>> start READING TEXT

I wanted to say GREAT read QM! Loved reading the statistics. And I didn’t know the cover was done by a Magnum shooter. You don’t get better than that do ya…
Like you, I was too young to go. If it happened now…even with all the great names… I’d worry so much about the designated potty areas…I’d still wait for the movie. Can you imagine only 600 portable toilets for that crowd? Yikes. BTW, I think I’ve seen the movie Woodstock 11 times but then I’ve seen the Concert for Bangladesh 19 times. Both were at the 50 cent show. (No offense to Ravi Shankar, but I took a nap during the sitar portion after the 2nd viewing).

>> end READING TEXT
>> start DATA ROWS

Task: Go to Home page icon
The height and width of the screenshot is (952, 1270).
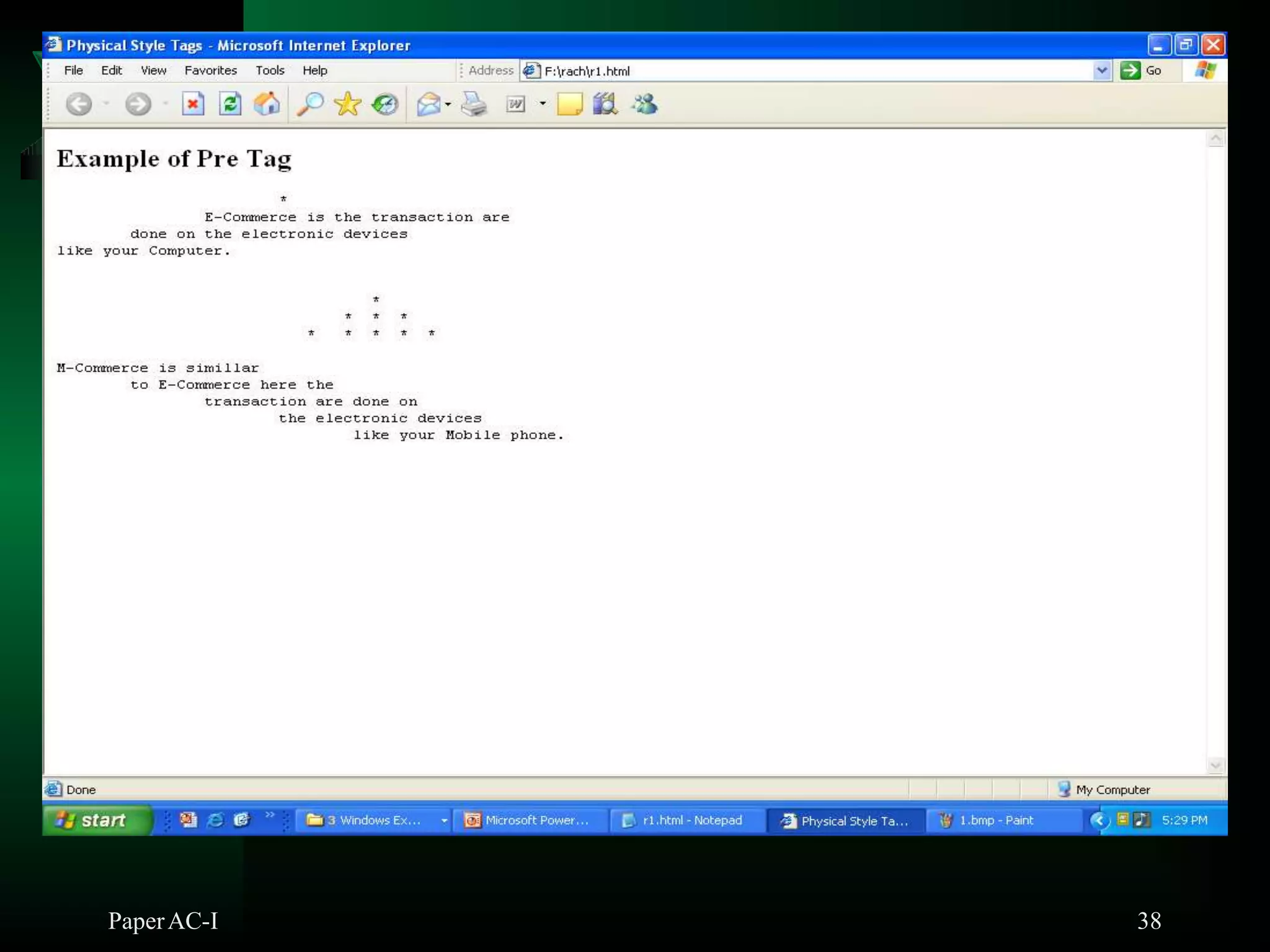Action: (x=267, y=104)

>> end DATA ROWS
>> start DATA ROWS

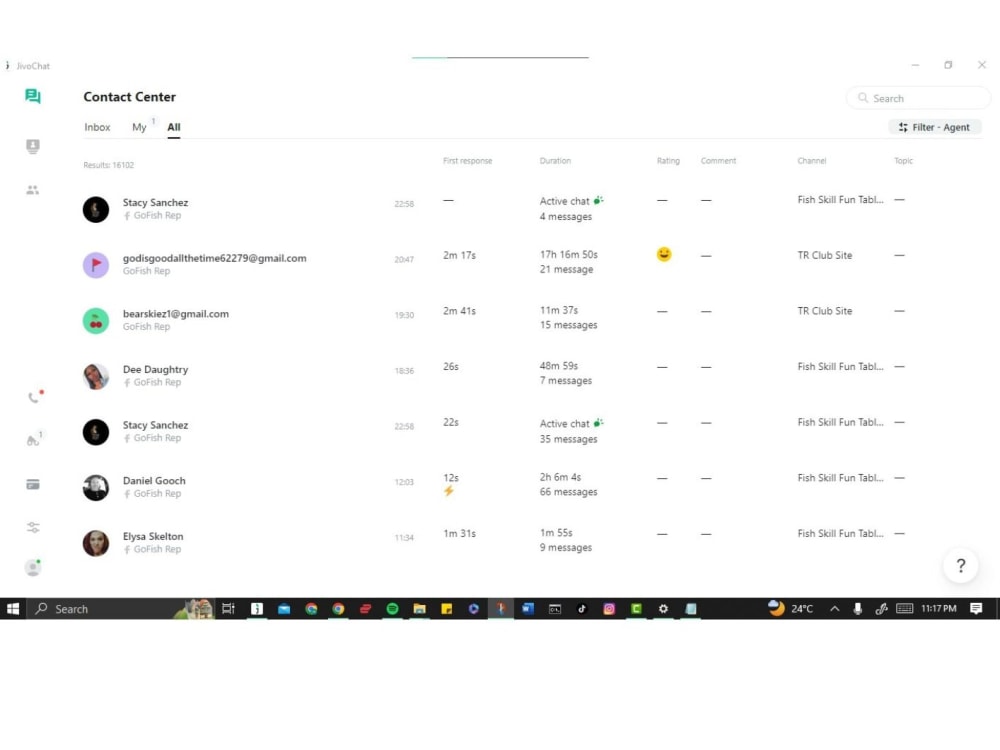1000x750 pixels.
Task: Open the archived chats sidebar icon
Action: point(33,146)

>> end DATA ROWS

> _WHAT THIS TASK INVOLVES_: Can you transcribe the whole Woodstock comment word for word? The items have nothing to do with the Woodstock comment.

> _OUTPUT BELOW_:
I wanted to say GREAT read QM! Loved reading the statistics. And I didn’t know the cover was done by a Magnum shooter. You don’t get better than that do ya…
Like you, I was too young to go. If it happened now…even with all the great names… I’d worry so much about the designated potty areas…I’d still wait for the movie. Can you imagine only 600 portable toilets for that crowd? Yikes. BTW, I think I’ve seen the movie Woodstock 11 times but then I’ve seen the Concert for Bangladesh 19 times. Both were at the 50 cent show. (No offense to Ravi Shankar, but I took a nap during the sitar portion after the 2nd viewing).